DIRECTIONS FOR THIS TASK: List all the lines in these records that hold "arrow".

__________

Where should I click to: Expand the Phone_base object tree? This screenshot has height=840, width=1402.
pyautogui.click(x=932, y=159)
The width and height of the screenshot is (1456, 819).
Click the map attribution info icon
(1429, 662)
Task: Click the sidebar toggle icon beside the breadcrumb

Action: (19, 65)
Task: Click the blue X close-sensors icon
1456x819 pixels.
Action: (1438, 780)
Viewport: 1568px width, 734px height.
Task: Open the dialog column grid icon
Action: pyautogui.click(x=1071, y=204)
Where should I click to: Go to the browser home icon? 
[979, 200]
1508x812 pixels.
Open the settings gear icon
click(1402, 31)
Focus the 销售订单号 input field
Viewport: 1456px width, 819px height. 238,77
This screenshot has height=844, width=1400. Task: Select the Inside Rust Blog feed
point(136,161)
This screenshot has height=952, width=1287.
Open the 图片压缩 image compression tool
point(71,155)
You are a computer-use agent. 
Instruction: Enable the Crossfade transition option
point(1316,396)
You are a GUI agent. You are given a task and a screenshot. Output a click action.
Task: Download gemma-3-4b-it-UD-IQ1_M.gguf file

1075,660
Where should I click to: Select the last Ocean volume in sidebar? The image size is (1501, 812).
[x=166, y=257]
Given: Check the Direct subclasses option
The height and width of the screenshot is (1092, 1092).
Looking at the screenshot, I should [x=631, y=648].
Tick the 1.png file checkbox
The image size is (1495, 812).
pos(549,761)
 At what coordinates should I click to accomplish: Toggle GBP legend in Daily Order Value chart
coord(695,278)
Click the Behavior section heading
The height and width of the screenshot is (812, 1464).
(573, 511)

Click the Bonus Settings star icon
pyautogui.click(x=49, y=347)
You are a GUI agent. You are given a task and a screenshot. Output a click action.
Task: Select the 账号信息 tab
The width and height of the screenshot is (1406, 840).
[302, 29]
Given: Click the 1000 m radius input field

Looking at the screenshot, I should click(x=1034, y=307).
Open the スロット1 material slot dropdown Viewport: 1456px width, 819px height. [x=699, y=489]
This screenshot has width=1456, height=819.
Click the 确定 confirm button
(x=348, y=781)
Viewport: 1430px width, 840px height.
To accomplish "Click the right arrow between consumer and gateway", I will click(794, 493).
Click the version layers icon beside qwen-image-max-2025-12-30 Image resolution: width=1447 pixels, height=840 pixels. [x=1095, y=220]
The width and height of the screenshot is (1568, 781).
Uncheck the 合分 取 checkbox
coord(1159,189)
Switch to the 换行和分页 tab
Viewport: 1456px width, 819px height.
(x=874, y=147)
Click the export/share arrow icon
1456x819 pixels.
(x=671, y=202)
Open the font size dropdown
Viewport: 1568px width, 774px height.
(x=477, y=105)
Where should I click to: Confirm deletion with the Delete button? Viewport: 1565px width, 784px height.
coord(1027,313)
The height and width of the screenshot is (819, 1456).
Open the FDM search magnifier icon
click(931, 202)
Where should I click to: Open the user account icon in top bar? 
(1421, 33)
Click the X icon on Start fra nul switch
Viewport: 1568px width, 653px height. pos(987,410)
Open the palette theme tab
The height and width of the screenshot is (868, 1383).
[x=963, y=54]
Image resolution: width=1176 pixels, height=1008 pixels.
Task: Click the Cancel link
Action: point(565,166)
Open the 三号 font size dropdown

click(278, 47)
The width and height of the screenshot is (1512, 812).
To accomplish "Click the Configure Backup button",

__________

EXPECTED ANSWER:
To accomplish "Click the right arrow between consumer and gateway", I will click(794, 493).
Click the export/share arrow icon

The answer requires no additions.